#### Problem to solve:
For this exercise, transcribe every line of the material exactly and skip the pictures.
+---+
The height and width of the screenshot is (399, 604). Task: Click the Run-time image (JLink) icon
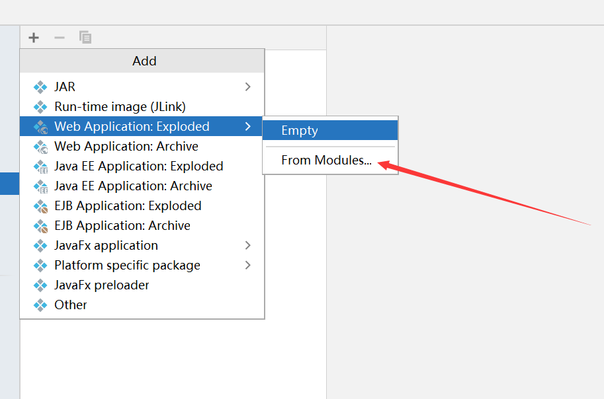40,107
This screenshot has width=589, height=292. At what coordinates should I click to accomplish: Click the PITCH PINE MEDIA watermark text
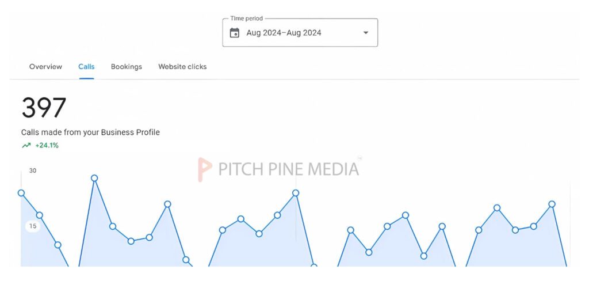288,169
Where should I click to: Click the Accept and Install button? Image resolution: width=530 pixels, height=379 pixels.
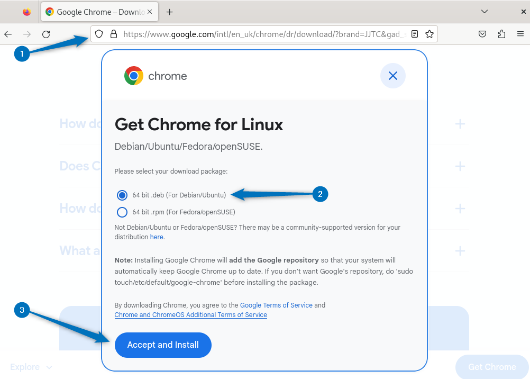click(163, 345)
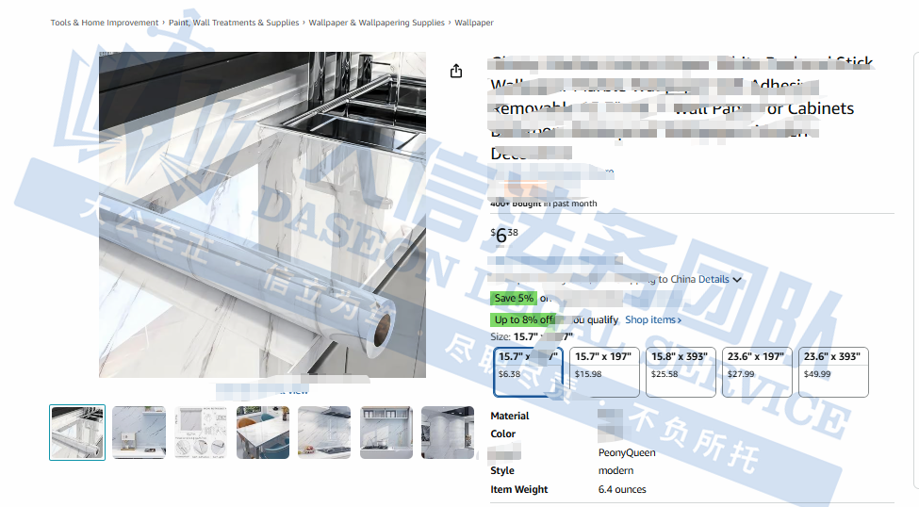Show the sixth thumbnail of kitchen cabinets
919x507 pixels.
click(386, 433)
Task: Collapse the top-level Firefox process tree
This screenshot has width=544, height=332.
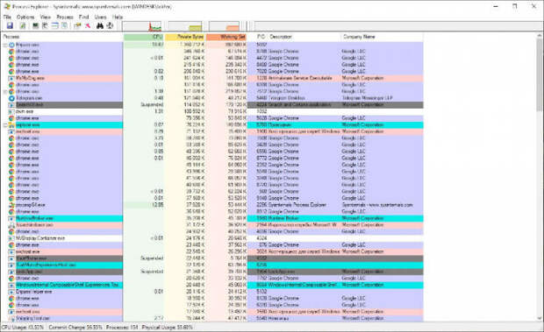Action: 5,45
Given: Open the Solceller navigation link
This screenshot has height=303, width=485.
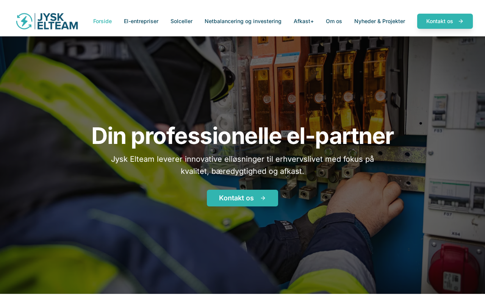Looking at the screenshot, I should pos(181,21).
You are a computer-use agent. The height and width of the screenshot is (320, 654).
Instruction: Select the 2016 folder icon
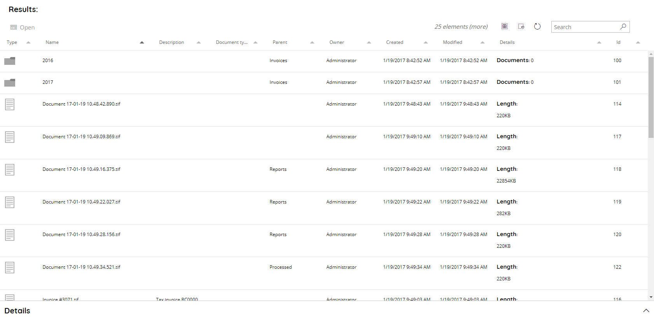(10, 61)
+---+
#### Task solution:
The height and width of the screenshot is (399, 604). Task: Click the Run-time image (JLink) icon
40,107
This screenshot has width=589, height=292. At what coordinates should I click to accomplish: Click the PITCH PINE MEDIA watermark text
288,169
Where should I click to: Click the Accept and Install button? Image resolution: width=530 pixels, height=379 pixels.
click(163, 345)
Show the sixth thumbnail of kitchen cabinets
919x507 pixels.
click(386, 433)
Task: Collapse the top-level Firefox process tree
This screenshot has width=544, height=332.
Action: 5,45
Given: Open the Solceller navigation link
This screenshot has height=303, width=485.
Looking at the screenshot, I should pos(181,21).
You are a computer-use agent. The height and width of the screenshot is (320, 654).
Instruction: Select the 2016 folder icon
(10, 61)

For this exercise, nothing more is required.